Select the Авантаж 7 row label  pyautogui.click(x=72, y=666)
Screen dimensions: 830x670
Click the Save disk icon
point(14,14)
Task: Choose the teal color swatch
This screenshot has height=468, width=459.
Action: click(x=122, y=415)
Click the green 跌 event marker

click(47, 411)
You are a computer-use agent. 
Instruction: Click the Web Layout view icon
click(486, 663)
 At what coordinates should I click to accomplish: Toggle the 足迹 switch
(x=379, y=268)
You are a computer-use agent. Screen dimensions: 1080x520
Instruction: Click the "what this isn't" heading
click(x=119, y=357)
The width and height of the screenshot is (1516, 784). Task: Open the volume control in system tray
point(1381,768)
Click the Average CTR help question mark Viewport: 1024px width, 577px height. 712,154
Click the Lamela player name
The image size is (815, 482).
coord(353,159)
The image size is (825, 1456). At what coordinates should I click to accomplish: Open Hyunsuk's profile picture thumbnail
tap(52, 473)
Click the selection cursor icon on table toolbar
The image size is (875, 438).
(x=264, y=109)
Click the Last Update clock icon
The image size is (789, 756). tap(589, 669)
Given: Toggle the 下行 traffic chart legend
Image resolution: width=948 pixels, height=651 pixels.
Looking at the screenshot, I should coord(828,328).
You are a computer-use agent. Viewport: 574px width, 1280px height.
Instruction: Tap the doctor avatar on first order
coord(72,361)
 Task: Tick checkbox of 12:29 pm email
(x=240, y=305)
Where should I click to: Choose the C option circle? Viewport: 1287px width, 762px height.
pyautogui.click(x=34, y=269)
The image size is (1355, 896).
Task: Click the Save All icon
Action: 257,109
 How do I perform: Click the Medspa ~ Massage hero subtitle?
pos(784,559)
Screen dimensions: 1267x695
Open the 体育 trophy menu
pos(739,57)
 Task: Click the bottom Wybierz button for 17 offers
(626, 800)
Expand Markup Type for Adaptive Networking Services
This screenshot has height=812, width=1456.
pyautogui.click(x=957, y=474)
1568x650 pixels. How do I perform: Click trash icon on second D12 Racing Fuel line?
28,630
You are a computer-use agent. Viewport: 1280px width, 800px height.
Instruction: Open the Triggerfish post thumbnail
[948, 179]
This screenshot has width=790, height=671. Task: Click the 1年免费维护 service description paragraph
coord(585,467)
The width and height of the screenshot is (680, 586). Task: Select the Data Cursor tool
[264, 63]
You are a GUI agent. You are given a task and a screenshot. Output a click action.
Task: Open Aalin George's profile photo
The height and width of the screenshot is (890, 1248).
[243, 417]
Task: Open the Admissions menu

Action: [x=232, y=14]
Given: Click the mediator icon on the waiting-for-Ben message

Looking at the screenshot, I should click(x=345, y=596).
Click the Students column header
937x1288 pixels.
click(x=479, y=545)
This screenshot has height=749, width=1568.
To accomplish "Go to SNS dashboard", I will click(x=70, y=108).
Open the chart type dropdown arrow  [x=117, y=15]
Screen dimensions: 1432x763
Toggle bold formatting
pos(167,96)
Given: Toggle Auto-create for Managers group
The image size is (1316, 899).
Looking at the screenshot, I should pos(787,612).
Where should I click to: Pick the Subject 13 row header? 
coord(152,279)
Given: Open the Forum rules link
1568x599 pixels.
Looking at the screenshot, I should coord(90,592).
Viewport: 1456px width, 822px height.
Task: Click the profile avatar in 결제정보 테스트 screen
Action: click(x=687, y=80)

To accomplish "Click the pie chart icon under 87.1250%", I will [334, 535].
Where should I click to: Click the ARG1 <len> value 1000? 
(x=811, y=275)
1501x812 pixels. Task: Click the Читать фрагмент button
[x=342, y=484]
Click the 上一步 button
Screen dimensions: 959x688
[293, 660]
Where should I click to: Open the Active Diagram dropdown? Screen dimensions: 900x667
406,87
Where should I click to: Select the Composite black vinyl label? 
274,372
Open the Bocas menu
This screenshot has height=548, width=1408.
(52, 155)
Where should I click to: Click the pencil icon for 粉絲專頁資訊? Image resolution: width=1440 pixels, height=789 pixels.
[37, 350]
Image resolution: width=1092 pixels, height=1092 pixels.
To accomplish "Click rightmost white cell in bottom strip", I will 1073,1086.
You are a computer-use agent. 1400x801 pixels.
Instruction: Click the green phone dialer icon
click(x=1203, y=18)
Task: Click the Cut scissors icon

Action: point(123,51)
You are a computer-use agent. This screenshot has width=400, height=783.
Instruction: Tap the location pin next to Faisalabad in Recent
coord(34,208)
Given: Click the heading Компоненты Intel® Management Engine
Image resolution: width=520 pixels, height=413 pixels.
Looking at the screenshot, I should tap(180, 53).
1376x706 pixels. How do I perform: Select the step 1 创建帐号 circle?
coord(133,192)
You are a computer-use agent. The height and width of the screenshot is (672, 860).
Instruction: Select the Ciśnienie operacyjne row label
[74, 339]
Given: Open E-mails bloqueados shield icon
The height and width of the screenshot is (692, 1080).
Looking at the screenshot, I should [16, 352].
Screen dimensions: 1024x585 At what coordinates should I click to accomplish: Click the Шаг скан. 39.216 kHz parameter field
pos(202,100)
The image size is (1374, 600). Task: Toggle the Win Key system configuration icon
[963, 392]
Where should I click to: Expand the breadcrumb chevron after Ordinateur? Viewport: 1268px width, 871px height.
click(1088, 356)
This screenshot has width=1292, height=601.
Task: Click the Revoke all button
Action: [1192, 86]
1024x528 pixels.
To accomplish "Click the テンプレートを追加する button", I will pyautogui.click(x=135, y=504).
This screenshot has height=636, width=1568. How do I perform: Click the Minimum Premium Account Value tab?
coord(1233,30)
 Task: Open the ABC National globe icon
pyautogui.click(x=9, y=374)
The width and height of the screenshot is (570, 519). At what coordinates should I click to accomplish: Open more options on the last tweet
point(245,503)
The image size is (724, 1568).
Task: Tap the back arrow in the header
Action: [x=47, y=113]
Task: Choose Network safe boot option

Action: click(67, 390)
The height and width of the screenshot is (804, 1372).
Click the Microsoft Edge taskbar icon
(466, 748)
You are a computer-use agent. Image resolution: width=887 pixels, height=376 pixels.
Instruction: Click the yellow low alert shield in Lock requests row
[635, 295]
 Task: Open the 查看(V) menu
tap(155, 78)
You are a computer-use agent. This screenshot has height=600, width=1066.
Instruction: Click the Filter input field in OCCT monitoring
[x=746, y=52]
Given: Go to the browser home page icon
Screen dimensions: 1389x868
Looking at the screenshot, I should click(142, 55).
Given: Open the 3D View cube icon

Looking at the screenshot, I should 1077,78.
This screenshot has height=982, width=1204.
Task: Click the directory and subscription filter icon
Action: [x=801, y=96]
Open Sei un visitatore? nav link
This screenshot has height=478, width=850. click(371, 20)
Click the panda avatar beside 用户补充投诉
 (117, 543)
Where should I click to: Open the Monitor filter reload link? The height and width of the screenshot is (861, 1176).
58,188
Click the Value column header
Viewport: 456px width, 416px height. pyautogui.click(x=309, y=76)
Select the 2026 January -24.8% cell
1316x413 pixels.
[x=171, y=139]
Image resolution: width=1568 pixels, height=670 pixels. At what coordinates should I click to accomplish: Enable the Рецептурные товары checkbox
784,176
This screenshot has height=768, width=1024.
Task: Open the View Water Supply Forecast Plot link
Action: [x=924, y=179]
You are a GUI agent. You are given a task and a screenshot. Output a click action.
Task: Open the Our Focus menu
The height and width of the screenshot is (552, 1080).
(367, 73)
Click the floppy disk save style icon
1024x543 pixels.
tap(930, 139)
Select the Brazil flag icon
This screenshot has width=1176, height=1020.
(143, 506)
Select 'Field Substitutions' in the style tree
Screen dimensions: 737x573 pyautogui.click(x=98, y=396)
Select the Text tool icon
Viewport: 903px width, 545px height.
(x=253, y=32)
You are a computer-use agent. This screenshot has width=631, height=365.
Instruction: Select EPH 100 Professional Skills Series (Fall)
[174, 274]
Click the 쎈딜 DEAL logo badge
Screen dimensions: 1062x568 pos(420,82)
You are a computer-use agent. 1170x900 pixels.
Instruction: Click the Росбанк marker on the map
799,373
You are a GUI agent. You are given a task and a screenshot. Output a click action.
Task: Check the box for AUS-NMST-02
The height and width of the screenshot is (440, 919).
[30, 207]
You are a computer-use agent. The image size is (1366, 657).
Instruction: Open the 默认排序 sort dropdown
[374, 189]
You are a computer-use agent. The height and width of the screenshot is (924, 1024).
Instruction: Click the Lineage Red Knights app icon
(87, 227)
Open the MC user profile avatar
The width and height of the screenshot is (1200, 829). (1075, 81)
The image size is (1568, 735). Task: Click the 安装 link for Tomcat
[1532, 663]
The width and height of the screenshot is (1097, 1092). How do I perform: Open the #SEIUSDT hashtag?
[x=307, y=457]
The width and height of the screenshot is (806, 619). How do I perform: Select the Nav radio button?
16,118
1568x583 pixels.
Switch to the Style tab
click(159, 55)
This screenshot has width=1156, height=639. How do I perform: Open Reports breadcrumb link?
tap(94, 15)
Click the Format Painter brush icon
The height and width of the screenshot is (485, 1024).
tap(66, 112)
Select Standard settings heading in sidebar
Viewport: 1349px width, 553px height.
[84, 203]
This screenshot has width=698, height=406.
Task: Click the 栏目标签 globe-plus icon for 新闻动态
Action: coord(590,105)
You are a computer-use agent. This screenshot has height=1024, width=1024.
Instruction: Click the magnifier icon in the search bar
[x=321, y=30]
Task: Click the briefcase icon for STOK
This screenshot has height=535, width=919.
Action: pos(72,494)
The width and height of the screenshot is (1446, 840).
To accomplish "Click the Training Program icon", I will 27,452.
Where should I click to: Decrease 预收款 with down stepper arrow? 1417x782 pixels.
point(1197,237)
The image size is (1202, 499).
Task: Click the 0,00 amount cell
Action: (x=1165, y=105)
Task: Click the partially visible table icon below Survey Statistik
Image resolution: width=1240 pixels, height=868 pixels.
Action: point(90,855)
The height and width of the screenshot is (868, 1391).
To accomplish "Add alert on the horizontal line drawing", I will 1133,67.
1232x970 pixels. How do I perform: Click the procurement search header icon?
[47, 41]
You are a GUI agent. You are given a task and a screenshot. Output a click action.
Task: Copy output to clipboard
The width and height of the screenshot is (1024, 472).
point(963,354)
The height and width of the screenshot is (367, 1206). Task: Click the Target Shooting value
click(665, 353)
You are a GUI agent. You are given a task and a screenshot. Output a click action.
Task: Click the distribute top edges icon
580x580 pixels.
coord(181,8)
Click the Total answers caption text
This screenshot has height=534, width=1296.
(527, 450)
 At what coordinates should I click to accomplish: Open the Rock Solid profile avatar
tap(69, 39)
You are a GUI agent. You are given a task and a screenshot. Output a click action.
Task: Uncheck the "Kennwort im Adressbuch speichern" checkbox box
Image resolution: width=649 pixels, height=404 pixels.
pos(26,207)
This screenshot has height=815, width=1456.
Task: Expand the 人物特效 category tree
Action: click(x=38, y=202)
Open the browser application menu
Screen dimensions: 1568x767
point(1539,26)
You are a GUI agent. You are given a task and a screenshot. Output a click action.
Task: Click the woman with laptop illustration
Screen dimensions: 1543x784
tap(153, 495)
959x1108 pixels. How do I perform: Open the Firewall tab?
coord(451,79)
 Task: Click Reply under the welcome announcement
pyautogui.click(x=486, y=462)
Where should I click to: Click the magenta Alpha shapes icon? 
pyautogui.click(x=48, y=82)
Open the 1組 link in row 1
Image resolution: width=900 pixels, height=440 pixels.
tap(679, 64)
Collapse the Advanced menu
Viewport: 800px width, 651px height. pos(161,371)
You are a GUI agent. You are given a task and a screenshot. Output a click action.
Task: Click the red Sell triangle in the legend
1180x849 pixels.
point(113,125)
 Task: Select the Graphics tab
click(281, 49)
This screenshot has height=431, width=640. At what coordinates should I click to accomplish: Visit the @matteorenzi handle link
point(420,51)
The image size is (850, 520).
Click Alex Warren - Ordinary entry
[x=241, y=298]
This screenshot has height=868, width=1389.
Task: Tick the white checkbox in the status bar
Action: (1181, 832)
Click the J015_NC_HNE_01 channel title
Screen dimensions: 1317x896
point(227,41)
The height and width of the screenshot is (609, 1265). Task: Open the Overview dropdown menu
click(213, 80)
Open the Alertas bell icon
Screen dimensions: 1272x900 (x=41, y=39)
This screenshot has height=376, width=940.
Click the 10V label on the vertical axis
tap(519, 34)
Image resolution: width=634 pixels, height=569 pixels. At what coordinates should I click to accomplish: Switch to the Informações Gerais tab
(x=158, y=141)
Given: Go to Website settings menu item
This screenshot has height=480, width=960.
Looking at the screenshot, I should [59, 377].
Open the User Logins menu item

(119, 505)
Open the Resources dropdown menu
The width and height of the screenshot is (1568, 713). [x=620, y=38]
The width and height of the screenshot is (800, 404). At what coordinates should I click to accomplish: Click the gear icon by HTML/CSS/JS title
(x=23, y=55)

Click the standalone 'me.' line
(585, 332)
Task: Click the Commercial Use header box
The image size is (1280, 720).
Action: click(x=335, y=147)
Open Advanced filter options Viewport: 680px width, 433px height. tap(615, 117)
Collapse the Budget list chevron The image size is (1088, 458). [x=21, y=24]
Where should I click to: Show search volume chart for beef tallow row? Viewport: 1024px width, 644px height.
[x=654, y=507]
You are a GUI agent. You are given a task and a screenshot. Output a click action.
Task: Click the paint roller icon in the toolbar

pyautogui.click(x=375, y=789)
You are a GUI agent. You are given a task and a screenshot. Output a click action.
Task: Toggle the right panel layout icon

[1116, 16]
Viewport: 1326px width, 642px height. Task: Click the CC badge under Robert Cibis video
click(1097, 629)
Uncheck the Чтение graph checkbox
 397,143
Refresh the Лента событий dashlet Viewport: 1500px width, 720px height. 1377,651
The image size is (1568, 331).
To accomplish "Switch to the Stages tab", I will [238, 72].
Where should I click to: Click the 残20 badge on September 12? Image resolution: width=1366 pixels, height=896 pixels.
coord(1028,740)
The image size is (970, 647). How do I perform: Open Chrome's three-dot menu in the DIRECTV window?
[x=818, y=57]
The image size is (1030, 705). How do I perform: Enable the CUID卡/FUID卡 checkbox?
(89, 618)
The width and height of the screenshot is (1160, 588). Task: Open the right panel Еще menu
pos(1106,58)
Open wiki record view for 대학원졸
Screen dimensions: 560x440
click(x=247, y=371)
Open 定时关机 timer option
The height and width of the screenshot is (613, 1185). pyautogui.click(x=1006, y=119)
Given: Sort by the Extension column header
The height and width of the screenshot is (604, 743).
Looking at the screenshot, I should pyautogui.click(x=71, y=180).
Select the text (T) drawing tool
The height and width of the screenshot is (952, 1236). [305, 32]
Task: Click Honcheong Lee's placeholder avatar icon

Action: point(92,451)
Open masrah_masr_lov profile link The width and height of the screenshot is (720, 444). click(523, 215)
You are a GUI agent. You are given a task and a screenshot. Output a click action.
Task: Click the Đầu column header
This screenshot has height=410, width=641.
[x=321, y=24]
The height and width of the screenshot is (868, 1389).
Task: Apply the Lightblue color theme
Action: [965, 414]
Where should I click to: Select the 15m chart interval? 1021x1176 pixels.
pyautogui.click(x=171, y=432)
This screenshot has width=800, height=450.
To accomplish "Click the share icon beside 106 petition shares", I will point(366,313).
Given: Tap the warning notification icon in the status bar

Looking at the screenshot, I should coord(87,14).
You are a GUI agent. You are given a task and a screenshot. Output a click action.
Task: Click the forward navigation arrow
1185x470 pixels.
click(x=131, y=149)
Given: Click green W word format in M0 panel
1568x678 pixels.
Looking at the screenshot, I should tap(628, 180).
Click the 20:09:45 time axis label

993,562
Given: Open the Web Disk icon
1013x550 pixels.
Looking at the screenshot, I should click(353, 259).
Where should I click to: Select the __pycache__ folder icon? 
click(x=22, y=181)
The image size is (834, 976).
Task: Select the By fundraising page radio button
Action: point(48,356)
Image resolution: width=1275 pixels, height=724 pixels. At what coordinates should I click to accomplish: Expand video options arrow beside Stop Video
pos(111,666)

··········

Action item
In the listing above, find each line with "legend" and copy it.

Exercise solution
Given: Toggle the 下行 traffic chart legend
Task: Click the red Sell triangle in the legend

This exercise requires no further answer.